Digital Image)
An image can be defined as a two-dimensional function f (x, y). Here, X and Y are spatial coordinates, and in any coordinate (x, y) the amplitude F is called the brightness or gray scale of the image at the coordinate position. When the amplitude of X, Y, and F are finite discrete values, they are called digital images. Note that a digital image consists of a limited number of elements, each of which has a special position and value. These elements are called portrait elements, image elements, and pixels. pixels are the most widely used term for defining digital image elements. -- Digital Image pricessing using Matlab (rafacel C. gonzarez)
A digital image is a large two-dimensional array obtained by sampling and digitization using digital cameras, scanners, and other devices. The elements of this array are called pixels.
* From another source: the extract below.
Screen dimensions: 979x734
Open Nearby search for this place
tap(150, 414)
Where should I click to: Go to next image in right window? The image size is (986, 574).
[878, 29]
The value of this array is an integer and is called a gray value. -- Baidu encyclopedia
Image processing, image analysis, machine vision, computer vision
Is a closely related discipline. If you open a textbook with the above names, you will find that they overlap a considerable part of the technology and application fields. The basic theories of these disciplines are roughly the same. However, due to different fields of interest, different research institutions, academic journals, conferences, and companies often classify themselves as one of the most important fields, therefore, various characteristics used to distinguish these disciplines are proposed.
Digital Image Processing)
Digital image processing is a process and technology that uses computers to remove noise, enhance, restore, split, and extract features from digital images. (Mainly studying two-dimensional images)
Image Analysis)
Image analysis uses mathematical models and image processing techniques to analyze underlying features and upper-layer structures, so as to extract information with certain intelligence. (Mainly studying two-dimensional images)
Machine Vision)
Machine Vision uses machines instead of human eyes for measurement and judgment. A machine vision system refers to a machine vision product (I .e., an image uptake device, which is divided into CMOS and CCD) to convert the uptake target into an image signal and transmit it to a dedicated image processing system, digital signals are converted based on Pixel Distribution, brightness, color, and other information. Image systems perform various operations on these signals to extract target features, then, efficient machine control or various real-time operations are achieved based on the identified results. (Mainly used in the industrial field)
Computer Vision)
Computer Vision is a simulation of Biological vision using computers and related devices. Its main task is to process the collected images or videos to obtain three-dimensional information of the corresponding scene, as humans and many other types of creatures do on a daily basis. (Mainly studying three-dimensional information)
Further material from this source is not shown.